Does anyone have any experience keeping fish in a corner tank? I know someone who is trying to sell a 48 gallon corner tank, including a used biowheel filter, used heater, stand, hood, and light asking 80 dollars. Part of me is really interested in buying this setup, but the other part of me wonders if a corner tank is waste of time.


----------



## mr.dark-saint (Aug 16, 2005)

48 gallons is a good size tank for small fish. For 80 bones I'd drop it and take it home. 

Now if you only knew what to fill it with.


----------



## GumboJones (Mar 6, 2006)

Right, exactly, what the heck do I do with it?? I imagine it would be a neat tank for plants, as I could soft of arrange them in a V shape from the back...or put a huge piece of florida driftwood in it...but I'm not convinced yet that its worth the investment. I'm going to need a strange hood and light setup for it... (his was a piece of wood cut with a spot for a small florecent light). I'm a big fan of having tons of plants, so I don't know if this would be good for me. 

The bottom line is also going to cost more then 80 bucks. I'm going to have to buy a new bulb, and a new heater or filter when they fail...as they've bene in a garage for a while, and were recently moved to a new house. 


Maybe I'll try and talk him down to 60....


----------



## mr.dark-saint (Aug 16, 2005)

If you want plants then this'll be easy. What you want is a metal halide "pendulum" (I suppose you can wall mount it if you want) don't even bother with the canopy or a lid. You can even do a Vivarium or a river tank (little silicone and glass to keep the gravel out of the deep end). 
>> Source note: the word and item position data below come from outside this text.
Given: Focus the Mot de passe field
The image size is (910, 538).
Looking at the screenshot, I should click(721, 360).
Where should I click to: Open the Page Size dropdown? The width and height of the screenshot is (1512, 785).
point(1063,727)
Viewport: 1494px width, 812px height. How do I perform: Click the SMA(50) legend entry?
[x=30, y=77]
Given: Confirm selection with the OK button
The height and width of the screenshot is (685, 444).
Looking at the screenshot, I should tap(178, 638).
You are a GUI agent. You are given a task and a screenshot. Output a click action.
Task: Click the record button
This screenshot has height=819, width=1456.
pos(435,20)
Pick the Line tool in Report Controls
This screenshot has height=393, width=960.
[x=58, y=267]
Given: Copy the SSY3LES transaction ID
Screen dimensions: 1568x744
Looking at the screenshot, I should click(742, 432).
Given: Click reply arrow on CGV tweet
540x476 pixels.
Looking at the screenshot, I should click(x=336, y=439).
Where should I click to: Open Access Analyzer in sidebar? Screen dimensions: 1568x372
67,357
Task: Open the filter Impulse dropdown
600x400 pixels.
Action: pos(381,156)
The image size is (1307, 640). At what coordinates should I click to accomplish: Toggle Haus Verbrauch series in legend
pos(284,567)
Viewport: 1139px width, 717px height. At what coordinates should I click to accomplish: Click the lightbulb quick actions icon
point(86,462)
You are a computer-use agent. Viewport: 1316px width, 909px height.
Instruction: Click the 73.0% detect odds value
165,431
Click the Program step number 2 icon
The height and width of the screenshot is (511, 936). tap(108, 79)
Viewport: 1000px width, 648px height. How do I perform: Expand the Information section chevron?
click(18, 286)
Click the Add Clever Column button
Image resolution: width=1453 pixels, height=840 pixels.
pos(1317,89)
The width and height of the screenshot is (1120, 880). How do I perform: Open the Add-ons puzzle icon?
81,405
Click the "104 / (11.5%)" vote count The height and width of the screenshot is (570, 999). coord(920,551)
I recon the tank and stand is worth 80 bucks and everything else (weather it's working now and soon not) is just gravy. The "new" bulb I'd just replace with the pendulum and sell off the old or keep it for another tank. "New" heater replace it with a Ebo and forget it. Filter I suppose will depend on what it is. But most have parts to rebuild it to new.


----------



## BV77 (Jan 22, 2005)

also, if you take measurements , you can get glass cut locally to fit. It's not expensive. You are probably gonna want 1/8" , double strength glass. They will cut it and smooth the edges for you.


----------